A pagina quattro della relazione annuale 2017 -pronunciata alla Camera dei deputati- il presidente dell’Autorità per le garanzie nelle comunicazioni Angelo Cardani tocca un punto cruciale. “Nell’approssimarsi del ventennale dell’Agcom (il 31 luglio prossimo cadrà l’anniversario della legge 249 del 1997, ndr), è giusto richiamare le principali linee di azione, anche al fine di delineare le possibili direzioni verso nuove e necessarie competenze”, così recita il testo. Serve, per dirla con il lessico di Pier Luigi Bersani, una sorta di tagliando: a fronte di una macchina che scricchiola visibilmente. Pur in un quadro di ostile accentramento decisionale, la questione obiettivamente si pone. Altri compiti dovrebbero essere assegnati, in particolare sull’enorme territorio degli algoritmi –laddove si pone davvero il problema della sovranità nazionale- e sull’immensa geopolitica del moderno “Palazzo d’inverno”: quello abitato dagli Over The Top e dai poteri finanziari. Tuttavia, è arduo pensare di aggiungere ulteriori funzioni ad un’istituzione che fatica a coprire quelle previste dall’articolo 1 della norma, alla cui fantasia innovativa si deve la prima “autorità multimediale”. Primato condiviso all’epoca con la Finlandia, mentre negli altri paesi europei vigeva il doppio regime: telecomunicazioni da una parte, editoria e radiotelevisione dall’altra. Ecco, proprio la parte che più attiene al sistema nervoso del villaggio globale, vale a dire la tutela del pluralismo delle culture e delle idee, risulta poco battuta e spesso elusa. Ad esempio, sul tema della par condicio “zero carbonella”, come dicono i bambini. Non solo. Con ironia certamente involontaria la relazione parla della fusione tra Repubblica, Stampa e Secolo XIX nel gruppo Gedi-Itedi, ma non dà conto delle eventuali iniziative anticoncentrazione intraprese, visto che le quote di mercato sono note. Eccedenti i limiti antitrust. Il discorso vale altrettanto per lo shopping del biscione nella radiofonia. Mentre la legge (“il primo caso”, si recita) è risultata immediatamente applicativa nel caso Vivendi-Mediaset, ma si sa che entriamo in un girone a parte rispetto ai comuni mortali. Insomma, c’è materia per rimettere le mani sulla legge 249, in una revisione che tocchi la (contro)riforma della Rai del 2015 e la legge Gasparri del 2004. Immaginari futuri, da istruire in un dibattito pubblico, non solo tra i “soliti noti”.

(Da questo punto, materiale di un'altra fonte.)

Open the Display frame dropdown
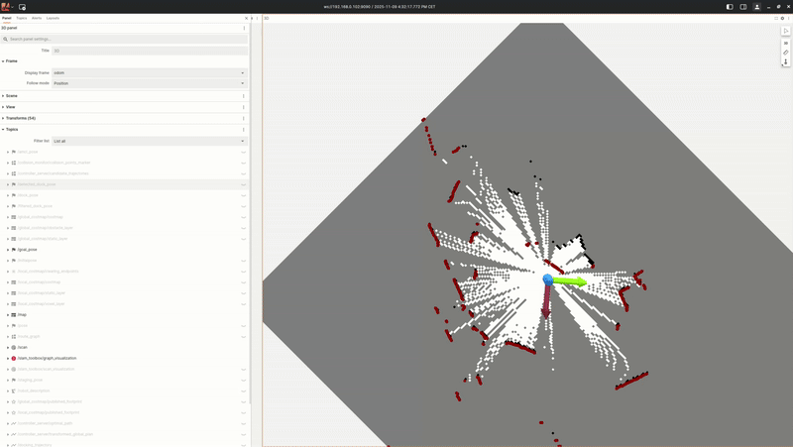 coord(149,72)
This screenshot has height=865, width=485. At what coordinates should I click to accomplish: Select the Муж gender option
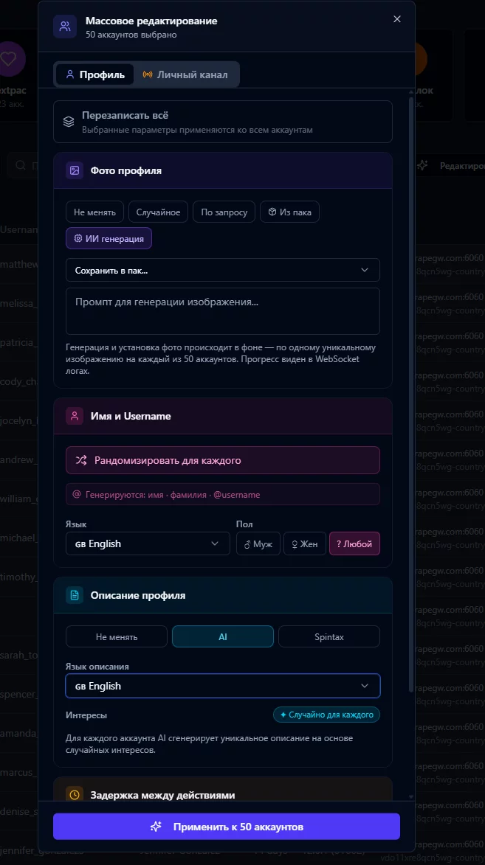pyautogui.click(x=258, y=544)
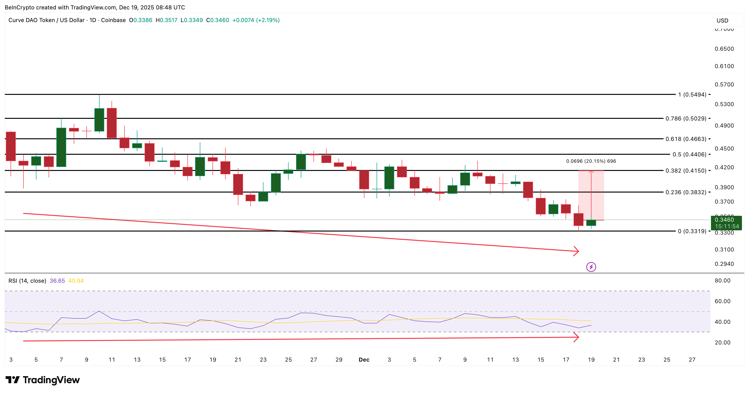The image size is (749, 394).
Task: Click the RSI value 36.65 in the indicator pane
Action: point(57,281)
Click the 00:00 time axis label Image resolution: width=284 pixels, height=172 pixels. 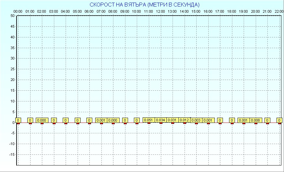point(18,11)
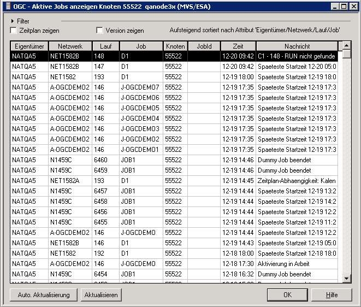Screen dimensions: 361x307
Task: Open the Hilfe button
Action: 332,295
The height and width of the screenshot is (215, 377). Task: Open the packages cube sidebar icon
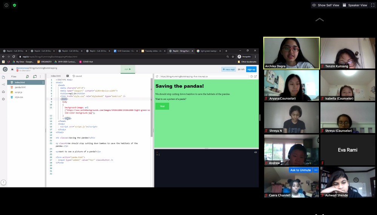coord(3,92)
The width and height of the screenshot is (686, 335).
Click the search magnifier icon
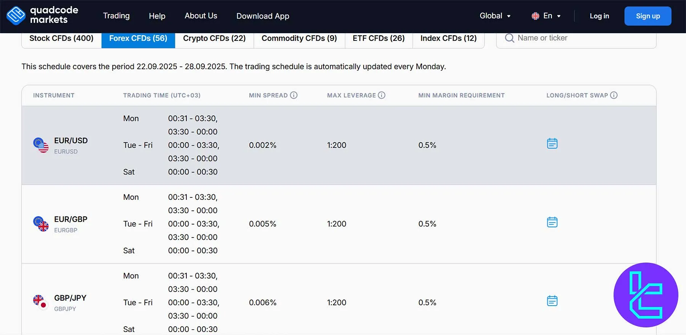[509, 38]
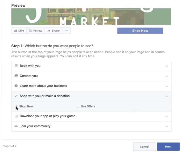182x153 pixels.
Task: Click the checkmark icon beside Shop with you
Action: tap(16, 96)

La presentazione ha del buono. Anzi. Contiene un’affermazione felice e strategica. A pagina 20 si sottolinea che “Internet è un bene comune”. Viene la malinconia a pensare a colui che per primo pronunciò simili splendide parole, Stefano Rodotà. Ma complimenti a Cardani, perché si tratta di un argomento conflittuale, visto che gli attuali aggregatori dei dati –da Google, ad Amazon, a Facebook- hanno una brutale visione proprietaria dei saperi. E pure qui la relazione è virtuosa, evocando il sacrosanto principio della Net neutrality, contro discriminazioni e divisioni digitali.
Un po’ scontata e debole la parte sulla Rai, che finalmente ha scoperto che va scritto il contratto di servizio. Interessante, invece, l’aggiornamento sui consumi. Risulta che, mentre i ricavi del comparto dopo un quadriennio sono cresciuti (+1,5%), la spesa media annua nei servizi di comunicazioni rappresenta la seconda voce dopo la casa. La quota prevalente è destinata alla linea/scheda telefonica e ad Internet. L’Italia, però, rimane nella zona bassa della classifica.